The plenary’s choices would be made public at the end of the two days of debate. The plenary will focus on states recognised as posing a danger to the global financial system, as well as other critical challenges. This includes revisions to public statements identifying jurisdictions as high risk or subject to greater surveillance, as well as recommendations on how to increase beneficial ownership transparency to prevent the use of shell firms and other opaque structures to launder illegal assets.
Pakistan was added to the increased monitoring list in June 2018 due to deficiencies in its legal, financial, regulatory, investigations, prosecution, judicial, and non-governmental sectors to combat money laundering and terror financing, both of which pose serious threats to the global financial system.

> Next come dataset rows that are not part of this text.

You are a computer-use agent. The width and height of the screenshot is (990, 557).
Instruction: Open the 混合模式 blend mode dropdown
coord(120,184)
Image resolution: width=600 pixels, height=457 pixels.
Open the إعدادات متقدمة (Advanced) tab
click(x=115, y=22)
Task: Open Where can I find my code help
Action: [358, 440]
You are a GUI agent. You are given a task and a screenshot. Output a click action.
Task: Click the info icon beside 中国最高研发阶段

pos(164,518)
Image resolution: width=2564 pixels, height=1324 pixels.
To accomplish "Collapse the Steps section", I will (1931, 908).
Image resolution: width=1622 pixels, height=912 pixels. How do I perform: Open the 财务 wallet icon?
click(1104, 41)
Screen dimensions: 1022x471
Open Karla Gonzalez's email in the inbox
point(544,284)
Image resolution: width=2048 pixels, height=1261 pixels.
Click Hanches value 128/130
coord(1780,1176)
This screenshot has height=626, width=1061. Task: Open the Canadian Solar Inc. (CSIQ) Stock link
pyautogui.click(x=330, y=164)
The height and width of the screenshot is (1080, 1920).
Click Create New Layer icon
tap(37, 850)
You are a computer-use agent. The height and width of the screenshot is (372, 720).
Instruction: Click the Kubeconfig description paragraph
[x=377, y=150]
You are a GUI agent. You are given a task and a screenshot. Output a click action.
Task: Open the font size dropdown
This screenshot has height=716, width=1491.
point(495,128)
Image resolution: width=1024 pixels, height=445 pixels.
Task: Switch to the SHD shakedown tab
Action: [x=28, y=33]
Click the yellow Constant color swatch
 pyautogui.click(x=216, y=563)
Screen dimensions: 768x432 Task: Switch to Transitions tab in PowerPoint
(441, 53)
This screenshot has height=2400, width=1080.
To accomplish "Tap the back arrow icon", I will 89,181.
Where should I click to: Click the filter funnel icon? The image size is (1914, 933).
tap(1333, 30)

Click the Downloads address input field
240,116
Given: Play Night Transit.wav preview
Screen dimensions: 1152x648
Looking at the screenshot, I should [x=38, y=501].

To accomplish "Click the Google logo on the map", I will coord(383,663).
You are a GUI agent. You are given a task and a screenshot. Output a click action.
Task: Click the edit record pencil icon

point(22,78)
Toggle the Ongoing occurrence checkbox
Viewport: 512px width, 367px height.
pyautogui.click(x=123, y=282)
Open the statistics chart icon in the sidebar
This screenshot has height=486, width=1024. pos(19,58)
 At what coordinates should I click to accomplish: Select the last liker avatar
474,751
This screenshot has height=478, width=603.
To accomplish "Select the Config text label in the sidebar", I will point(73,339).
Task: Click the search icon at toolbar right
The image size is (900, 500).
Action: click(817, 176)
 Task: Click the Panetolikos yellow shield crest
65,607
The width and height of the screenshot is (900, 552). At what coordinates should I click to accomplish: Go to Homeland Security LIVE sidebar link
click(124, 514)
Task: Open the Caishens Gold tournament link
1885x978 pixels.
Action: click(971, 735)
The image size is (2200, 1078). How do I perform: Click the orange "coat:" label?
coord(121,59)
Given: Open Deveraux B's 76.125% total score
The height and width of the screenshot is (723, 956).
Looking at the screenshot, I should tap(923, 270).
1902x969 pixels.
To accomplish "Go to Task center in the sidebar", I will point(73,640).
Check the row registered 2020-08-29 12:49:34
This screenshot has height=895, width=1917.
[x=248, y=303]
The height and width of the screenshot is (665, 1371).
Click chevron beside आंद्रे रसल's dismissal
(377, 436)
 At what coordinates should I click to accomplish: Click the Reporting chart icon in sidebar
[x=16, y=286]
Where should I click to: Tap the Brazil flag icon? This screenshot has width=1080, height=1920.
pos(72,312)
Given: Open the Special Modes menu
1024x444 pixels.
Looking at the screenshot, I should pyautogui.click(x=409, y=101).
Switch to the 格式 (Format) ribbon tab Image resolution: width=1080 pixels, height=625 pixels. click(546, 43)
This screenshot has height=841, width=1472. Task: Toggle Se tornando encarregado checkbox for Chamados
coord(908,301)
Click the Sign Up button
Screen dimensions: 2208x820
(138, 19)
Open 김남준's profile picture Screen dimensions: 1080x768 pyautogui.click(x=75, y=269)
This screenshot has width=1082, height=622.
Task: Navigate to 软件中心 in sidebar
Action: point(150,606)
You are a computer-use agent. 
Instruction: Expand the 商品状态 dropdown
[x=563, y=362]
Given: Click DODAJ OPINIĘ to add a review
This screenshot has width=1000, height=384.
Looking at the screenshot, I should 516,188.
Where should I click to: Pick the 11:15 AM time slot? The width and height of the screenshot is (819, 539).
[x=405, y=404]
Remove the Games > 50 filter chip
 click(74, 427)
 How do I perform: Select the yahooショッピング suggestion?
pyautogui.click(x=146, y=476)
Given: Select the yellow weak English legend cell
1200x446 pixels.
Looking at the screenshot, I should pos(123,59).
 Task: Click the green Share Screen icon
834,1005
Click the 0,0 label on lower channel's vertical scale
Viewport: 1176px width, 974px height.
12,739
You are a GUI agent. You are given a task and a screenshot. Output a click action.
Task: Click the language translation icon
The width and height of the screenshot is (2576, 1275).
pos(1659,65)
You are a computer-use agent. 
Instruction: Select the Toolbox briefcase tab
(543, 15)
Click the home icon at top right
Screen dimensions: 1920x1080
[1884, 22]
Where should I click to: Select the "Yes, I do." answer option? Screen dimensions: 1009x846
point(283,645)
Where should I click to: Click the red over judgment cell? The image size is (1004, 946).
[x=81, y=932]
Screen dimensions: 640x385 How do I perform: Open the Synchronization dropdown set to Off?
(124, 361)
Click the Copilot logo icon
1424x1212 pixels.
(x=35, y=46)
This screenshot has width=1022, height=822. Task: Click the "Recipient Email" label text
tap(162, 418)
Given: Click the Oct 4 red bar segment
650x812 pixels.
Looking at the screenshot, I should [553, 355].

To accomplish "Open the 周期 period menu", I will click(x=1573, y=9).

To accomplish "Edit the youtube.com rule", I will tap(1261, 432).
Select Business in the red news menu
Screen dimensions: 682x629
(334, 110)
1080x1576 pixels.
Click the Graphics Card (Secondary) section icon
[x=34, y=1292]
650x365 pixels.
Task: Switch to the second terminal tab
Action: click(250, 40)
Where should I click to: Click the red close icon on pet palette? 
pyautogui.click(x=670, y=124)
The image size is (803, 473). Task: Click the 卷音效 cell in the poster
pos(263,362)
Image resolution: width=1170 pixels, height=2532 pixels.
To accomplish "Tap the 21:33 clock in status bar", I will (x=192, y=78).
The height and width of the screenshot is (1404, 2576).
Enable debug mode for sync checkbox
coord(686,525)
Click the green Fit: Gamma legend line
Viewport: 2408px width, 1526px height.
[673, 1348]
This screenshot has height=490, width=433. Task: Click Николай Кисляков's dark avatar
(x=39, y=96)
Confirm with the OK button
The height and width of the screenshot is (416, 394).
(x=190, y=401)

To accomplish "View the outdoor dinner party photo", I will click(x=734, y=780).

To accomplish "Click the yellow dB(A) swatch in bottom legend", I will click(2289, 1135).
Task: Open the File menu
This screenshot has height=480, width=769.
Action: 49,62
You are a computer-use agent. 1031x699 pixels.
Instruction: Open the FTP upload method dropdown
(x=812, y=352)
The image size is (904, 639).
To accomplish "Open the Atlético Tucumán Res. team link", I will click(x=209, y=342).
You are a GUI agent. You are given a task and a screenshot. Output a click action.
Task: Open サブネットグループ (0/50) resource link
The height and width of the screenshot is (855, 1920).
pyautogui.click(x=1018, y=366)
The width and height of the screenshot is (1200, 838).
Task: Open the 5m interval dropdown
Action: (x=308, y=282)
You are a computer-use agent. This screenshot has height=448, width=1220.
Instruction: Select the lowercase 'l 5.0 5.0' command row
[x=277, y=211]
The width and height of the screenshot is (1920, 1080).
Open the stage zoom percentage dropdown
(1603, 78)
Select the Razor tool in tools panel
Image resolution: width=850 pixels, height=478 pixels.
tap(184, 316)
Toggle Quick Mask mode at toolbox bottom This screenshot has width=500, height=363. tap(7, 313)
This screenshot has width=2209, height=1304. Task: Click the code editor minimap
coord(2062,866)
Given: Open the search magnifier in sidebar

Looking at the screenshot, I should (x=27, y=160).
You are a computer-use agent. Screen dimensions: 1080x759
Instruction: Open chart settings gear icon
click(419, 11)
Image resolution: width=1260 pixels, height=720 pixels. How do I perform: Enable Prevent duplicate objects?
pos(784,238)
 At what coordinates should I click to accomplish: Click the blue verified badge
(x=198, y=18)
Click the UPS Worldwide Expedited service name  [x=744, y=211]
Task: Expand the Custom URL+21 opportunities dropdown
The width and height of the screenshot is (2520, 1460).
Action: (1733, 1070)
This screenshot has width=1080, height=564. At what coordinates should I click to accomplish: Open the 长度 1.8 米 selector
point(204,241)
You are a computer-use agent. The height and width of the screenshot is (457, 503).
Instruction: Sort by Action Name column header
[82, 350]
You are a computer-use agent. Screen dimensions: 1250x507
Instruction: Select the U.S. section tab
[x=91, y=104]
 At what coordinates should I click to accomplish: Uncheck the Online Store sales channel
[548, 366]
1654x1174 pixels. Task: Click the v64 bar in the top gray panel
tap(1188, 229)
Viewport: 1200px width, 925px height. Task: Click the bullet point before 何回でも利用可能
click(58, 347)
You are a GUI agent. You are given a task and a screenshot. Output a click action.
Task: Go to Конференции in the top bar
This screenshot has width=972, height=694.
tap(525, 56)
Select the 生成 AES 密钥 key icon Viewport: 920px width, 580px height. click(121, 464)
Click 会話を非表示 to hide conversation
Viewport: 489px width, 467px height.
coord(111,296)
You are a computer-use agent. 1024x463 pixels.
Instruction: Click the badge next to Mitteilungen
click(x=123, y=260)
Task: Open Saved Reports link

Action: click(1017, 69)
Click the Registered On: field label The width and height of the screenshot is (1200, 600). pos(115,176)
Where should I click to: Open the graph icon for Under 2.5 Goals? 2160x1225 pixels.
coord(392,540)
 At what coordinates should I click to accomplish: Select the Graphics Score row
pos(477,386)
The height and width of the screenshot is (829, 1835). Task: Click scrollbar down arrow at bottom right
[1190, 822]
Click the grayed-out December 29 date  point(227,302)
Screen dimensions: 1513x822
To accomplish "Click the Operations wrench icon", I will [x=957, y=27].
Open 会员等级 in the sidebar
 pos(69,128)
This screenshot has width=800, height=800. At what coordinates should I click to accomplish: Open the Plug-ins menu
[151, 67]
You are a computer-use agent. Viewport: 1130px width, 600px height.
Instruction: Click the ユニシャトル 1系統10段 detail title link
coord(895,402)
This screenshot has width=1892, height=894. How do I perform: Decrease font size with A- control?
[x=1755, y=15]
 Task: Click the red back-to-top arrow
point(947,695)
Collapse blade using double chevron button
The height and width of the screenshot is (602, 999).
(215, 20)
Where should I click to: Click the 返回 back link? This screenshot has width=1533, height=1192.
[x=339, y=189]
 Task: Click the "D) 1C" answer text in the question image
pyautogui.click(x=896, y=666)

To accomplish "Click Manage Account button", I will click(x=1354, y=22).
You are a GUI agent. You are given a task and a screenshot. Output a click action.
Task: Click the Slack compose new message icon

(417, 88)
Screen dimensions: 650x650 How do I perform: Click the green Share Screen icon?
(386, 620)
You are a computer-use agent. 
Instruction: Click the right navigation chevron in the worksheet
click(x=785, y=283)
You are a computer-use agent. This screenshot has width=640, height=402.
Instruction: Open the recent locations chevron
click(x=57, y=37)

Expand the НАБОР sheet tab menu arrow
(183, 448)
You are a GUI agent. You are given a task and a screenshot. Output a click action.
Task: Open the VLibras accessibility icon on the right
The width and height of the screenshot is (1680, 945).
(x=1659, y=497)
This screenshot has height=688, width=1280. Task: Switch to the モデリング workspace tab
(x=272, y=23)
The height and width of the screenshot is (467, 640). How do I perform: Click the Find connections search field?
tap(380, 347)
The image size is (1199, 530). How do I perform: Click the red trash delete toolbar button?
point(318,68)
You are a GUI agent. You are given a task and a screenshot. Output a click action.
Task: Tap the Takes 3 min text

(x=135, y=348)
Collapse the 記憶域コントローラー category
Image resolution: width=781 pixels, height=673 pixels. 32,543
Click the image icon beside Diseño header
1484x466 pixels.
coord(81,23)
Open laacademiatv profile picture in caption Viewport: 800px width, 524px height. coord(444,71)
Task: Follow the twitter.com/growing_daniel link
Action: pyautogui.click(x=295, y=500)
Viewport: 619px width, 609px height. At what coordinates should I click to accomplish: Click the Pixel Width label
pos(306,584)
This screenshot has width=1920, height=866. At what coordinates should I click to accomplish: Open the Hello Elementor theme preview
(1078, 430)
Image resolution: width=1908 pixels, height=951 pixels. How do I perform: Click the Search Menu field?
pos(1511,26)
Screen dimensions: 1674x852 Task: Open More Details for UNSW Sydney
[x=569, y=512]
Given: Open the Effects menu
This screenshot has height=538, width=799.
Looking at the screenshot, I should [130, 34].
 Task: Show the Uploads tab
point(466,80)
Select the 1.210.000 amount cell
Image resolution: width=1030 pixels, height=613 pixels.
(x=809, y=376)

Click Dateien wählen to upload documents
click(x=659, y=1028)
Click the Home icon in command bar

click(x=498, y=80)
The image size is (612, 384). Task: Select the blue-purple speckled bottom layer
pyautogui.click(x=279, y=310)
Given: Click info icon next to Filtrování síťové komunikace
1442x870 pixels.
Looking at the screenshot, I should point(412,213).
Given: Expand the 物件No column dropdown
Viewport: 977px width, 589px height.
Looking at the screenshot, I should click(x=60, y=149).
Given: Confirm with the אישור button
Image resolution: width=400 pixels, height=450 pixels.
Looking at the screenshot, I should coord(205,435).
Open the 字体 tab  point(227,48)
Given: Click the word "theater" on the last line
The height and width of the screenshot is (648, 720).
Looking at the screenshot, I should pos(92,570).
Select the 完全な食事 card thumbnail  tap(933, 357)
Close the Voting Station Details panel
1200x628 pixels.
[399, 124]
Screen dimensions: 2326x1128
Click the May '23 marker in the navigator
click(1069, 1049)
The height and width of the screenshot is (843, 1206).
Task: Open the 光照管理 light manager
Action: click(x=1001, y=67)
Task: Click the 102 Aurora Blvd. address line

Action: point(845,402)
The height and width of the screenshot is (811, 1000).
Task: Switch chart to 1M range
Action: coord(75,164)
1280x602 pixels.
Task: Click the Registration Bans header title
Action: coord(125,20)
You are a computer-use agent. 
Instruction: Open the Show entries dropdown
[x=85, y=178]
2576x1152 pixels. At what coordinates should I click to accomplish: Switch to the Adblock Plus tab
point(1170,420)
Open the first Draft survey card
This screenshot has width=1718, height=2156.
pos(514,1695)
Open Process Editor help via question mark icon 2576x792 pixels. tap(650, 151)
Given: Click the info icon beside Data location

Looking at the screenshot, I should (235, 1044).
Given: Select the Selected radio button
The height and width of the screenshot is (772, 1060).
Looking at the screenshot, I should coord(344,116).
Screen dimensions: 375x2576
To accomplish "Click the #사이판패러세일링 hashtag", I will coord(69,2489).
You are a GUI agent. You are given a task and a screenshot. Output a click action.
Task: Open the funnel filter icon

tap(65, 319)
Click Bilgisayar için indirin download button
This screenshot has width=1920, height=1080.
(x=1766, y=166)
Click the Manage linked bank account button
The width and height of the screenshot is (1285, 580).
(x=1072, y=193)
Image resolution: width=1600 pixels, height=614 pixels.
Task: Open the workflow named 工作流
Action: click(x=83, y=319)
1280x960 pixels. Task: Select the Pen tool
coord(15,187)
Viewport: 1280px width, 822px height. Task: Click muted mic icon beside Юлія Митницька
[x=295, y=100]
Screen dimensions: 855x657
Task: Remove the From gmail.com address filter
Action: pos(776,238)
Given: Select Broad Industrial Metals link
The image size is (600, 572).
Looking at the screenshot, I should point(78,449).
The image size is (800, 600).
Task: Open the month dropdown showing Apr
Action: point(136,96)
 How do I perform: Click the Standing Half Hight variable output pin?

Islamabad made high-level political promises to rectify these inadequacies in a 27-point action plan. However, 34 action points were eventually added. Since then, the country has worked aggressively with FATF and its affiliates to strengthen its legal and financial systems against money laundering and terrorism financing in order to meet global standards and the FATF’s 40 recommendations.
A 15-member joint team from the FATF and its regional affiliate Asia Pacific Group in Sydney visited Pakistan from August 29 to September 2 to review whether the country was complying to the 34-point action plan it agreed to with the FATF.
The authorities that had kept the group’s travel to the country secret afterwards described it as “a seamless and successful tour.” The delegation conducted extensive conversations with relevant agencies in accordance with the FATF Plenary’s authorization of an on-site visit in June 2022.
According to the Foreign Office, the purpose of the visit was to confirm the high degree of commitment and durability of AML/CFT regime reforms in Pakistan on the ground, and [it] hoped for a logical conclusion to the review process. The FATF International Cooperation Review Group and plenary meetings will go over the FATF Onsite team’s report.
Pakistan said that after four years of hard work, it had not only achieved a high level of technical compliance with FATF standards, but also assured a high degree of efficacy by putting two major FATF action plans into operation.
In June of this year, Pakistan was deemed to be “compliant or mainly compliant” with FATF regulations on all 34 points. FATF subsequently opted to send an onsite team to Pakistan to confirm this on the ground before formally declaring Pakistan’s removal from the grey list, which occurred in August and September of this year.
In terms of technical adherence to FATF regulations, Pakistan was rated “compliant or mainly compliant” by APG in 38 of 40 FATF recommendations in August of this year, putting it among the top-performing nations globally.
The FATF/APG action plan for the efficacy of AML/CFT was completed in June, a little after the IMF’s structural objective of the end of March 2022. The administration promised to “meet the timelines for the implementation of the APG’s 2021 Action Plan, including on the framework for mutual legal assistance, AML/CFT supervision, transparency of beneficial ownership information, and compliance with targeted financial sanctions for pr” and to “review by end-June 2022 the implementation of AML/CFT controls by financial institutions in relation to the tax amnesty programme for the construction sector.”